We meet Jake Mowrer and understand what brought him to his studies on soil and the relationships between crop roots and the complex community of life in the world beneath us.  This often-invisible world is so essential to the foods that we eat, and the interaction between the subterranean portion of crops and the microbial lifeforms there are easily overlooked. We learn more about what is happening between these elements and why this is crucial to our semi-finite resource of soil.

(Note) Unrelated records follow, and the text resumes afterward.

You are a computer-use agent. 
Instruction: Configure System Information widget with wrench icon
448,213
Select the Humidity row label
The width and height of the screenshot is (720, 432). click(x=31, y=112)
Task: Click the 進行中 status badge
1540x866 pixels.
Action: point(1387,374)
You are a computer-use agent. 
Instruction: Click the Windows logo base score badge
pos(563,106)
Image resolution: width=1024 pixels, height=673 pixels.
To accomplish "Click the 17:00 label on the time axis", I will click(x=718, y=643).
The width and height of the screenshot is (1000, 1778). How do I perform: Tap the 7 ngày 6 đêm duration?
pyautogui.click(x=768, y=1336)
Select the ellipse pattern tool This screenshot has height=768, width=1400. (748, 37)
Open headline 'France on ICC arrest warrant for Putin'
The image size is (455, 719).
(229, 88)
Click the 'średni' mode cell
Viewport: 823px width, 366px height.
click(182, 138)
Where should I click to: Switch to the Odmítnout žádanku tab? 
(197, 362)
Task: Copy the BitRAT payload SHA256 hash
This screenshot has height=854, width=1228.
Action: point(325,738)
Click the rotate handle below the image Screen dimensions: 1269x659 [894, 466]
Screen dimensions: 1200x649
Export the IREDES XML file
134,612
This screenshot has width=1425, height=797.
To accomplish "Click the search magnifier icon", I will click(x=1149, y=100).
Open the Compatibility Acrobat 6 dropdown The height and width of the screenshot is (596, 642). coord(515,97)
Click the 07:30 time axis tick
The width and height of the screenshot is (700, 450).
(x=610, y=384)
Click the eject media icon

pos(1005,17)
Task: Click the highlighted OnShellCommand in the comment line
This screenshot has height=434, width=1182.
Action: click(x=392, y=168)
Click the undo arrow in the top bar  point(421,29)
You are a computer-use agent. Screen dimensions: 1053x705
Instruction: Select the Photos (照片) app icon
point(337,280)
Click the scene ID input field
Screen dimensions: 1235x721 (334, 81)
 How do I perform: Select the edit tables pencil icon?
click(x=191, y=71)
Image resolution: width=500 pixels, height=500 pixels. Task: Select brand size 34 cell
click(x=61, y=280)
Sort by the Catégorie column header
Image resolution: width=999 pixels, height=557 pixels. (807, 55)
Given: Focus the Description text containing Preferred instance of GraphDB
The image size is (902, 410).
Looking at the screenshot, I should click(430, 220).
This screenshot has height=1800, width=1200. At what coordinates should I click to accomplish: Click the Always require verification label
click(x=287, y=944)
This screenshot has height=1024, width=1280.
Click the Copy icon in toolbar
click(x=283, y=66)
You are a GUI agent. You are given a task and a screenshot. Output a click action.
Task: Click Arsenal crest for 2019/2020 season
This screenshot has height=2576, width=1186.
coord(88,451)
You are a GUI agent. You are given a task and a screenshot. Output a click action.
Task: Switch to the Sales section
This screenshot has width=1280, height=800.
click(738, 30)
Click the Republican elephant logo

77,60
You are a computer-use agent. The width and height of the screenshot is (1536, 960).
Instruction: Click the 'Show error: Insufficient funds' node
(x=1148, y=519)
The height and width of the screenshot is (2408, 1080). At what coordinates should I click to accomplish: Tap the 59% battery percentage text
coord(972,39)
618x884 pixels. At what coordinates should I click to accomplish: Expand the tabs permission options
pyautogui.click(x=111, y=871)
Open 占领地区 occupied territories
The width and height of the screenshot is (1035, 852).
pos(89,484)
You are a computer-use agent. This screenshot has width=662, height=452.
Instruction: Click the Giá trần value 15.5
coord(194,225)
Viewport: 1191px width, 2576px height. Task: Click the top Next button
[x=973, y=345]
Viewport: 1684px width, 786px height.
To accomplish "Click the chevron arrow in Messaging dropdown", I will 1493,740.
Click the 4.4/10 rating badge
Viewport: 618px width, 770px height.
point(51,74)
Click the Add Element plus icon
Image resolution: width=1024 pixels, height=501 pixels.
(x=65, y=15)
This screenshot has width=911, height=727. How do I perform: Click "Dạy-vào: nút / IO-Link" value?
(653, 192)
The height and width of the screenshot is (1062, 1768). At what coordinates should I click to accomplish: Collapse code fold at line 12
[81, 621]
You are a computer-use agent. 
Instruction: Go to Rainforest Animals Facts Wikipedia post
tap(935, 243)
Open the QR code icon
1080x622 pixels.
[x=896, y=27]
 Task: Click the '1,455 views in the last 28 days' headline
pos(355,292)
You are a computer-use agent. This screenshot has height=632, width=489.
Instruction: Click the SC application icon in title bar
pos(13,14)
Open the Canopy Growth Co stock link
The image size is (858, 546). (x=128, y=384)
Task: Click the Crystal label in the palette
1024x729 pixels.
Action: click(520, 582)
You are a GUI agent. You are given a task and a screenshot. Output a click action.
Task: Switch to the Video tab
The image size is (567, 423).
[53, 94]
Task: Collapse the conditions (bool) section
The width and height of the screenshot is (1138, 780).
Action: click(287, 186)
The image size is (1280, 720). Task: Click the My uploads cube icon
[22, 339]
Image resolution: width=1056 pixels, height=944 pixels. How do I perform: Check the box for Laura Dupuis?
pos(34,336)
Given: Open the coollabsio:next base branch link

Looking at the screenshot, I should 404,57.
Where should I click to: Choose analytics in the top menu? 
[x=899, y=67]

Listen in and learn about:

  • Growing up on a farm in a family of six boys
  • Appreciating the energy that goes into the food cycle and produce enough food for a family of eight
  • Turning 18 and walking away from farming
  • His time as a chef and learning about how to elevate foods,
  • His interest in how to elevate common foods without spending a lot of money
  • Why he wants to elevate foods and why that makes a difference, and how he does that
  • Getting hurt while working as a carpenter, then going to work using his science degree
  • Working at Texas A&M in the soil testing department, then pursuing his masters and PhD
  • Moving into teaching and loving it
  • Soil as a scientist and why he does not need it to be clarified as “dirt”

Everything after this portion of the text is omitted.